In 2011 the Federal Law Enforcement Training Center (FLETC) was asked to determine if the combination of a virtual weapon trainer and laser handgun could be used to teach basic marksmanship. A virtual weapon trainer simulates what a real range looks like – including targets that move, turn and face for specific time intervals.

To accompany the virtual weapon trainer, FLETC selected a Glock 17 outfitted with a resetting trigger and laser insert that would fire an invisible laser each time the trigger was pressed.

After 18 hours of classroom instruction, students shoot the course of fire and must achieve a qualifying score of 210 out of 300 possible points. Therefore, the real question to be answered was whether the final score of those using a laser handgun in basic marksmanship would be significantly different from those using a live-fire handgun.

FLETC found that students using a laser weapon (without recoil) during training shot an average qualifying score of 275.8. Those who used a live-fire weapon shot an average of 278.2. An independent T-test – a test that looks for statistical differences between two independent groups—found this difference to be statistically insignificant.

The students trained with a non-recoil laser handgun for basic marksmanship achieved statistically similar qualification scores to those training with a live-fire weapon.
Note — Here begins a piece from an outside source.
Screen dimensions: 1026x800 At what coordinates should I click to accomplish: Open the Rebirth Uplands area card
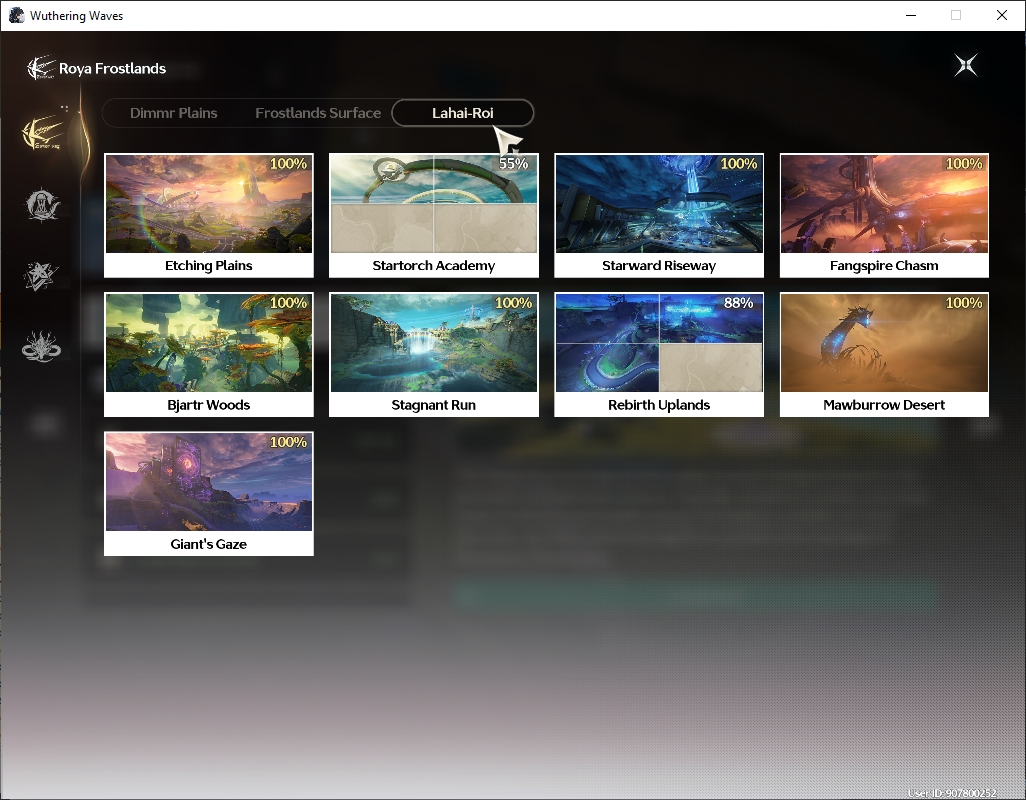[659, 355]
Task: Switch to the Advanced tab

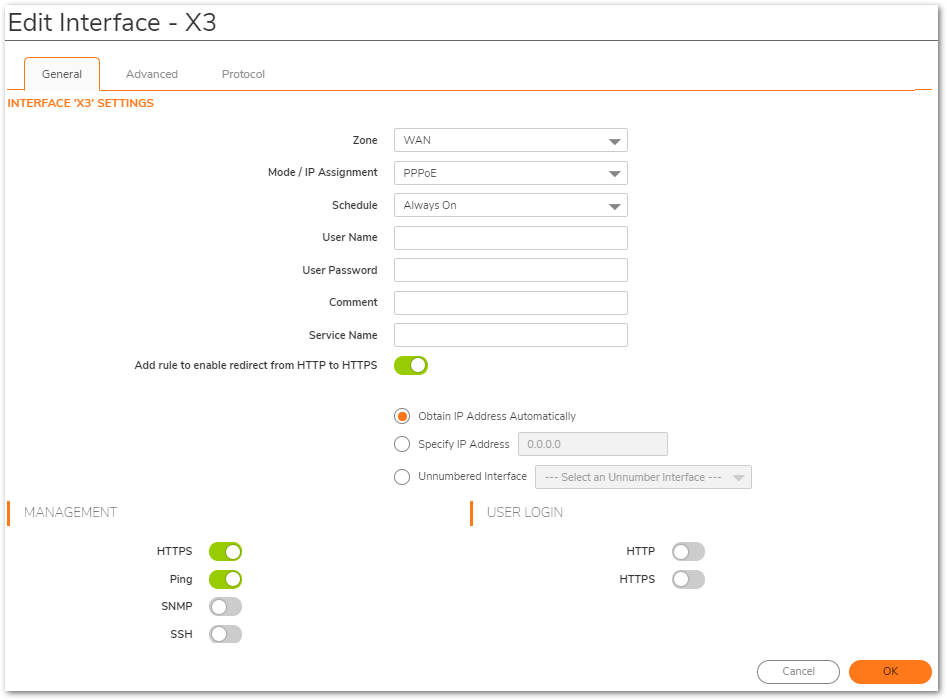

In addition to the potential cost savings, laser handgun marksmanship training offers several instructional advantages and also provides a safer environment than live-fire.

Can Firearms Simulators Teach Basic Marksmanship?


All training was done in accordance with the applicable lesson plans; however, those training with the laser handguns didn’t need to wear hearing protection. This allowed instructors to carry on normal conversations while instructing students in the proper stance, grip, sight alignment and trigger control. Students could freely ask questions and get answers without having to “yell” or “read lips.” One instructor commented that because he could get “up close and personal,” he was able to see errors in weapon handling, especially in respect to grip and trigger press, which he wouldn’t have normally been able to see.

Other benefits include a reduction in ammunition usage, accompanying cost savings associated with range maintenance, a safer environment, and freeing up valuable range time. This additional range time could then be used to teach more advanced live-fire courses and/or increase the throughput of basic training classes. Furthermore, since basic marksmanship using a laser handgun can be taught in a large classroom, those without an indoor range can still train no matter what the weather conditions might be outside.

While simulation training is not meant to replace actual live-fire training, several studies now indicate that firearm simulation is a viable approach to certain phases of marksmanship training.